Tantos Amores Em Um Mesmo Amor

E são milhares de milhares que caminham sobre a Terra fingindo buscar sucesso, glórias, fama e riqueza, mas mesmo os desbravadores de vida que alcançam suas almejadas ambições buscam o esperado e sonhado amor.

Uns acreditavam tê-lo encontrado e eis que o tempo senhor da razão revela os enganos ocultos das primeiras falsas impressões... Outros mesmo que consoladamente acompanhados ainda buscam o amor inflamado que retira o ar sem perceber-se que ao seu lado pode estar quem lhes roube suspiros...

O amor banalizado em canções de sofrimento e dor dilacerantes de corações partidos e decepcionados torna o amor de hoje apenas forma de expressão que demarca uma intensidade emocional entre pouco menos que paixão e um pouco mais que atração.

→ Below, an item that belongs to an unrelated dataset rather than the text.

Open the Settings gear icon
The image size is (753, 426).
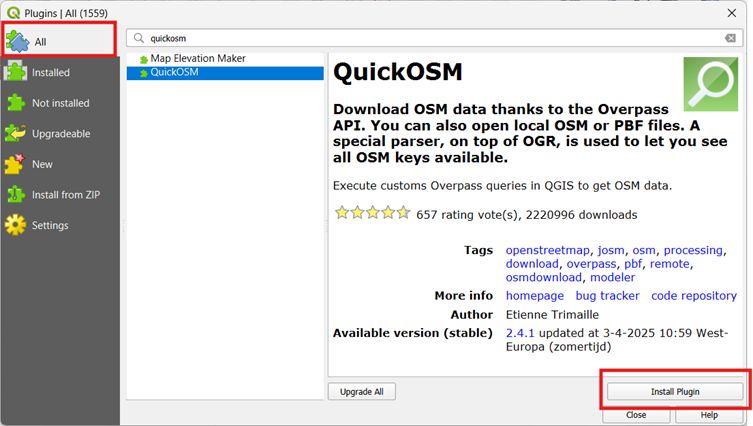(16, 225)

E há quem me pergunte se busco também pelo amor... Eu não canto este amor, pois não sei cantar e não sei amar... Desisti da busca quando meus próprios olhos puderam constatar em olhinhos inchados de derramar lágrimas e semblantes caídos de que o amor que busco desapareceu da face da Terra e ninguém se percebeu disso enquanto buscava-se por ele... Está em extinção o Amor...

E há quem me diga o número exato de pessoas conhecidas que amam ou até narram seu próprio testemunho de amor precoce, mas já eterno... E eu que desisti de buscar o amor respondo com convicção que rejeito esse amor e dispenso-o.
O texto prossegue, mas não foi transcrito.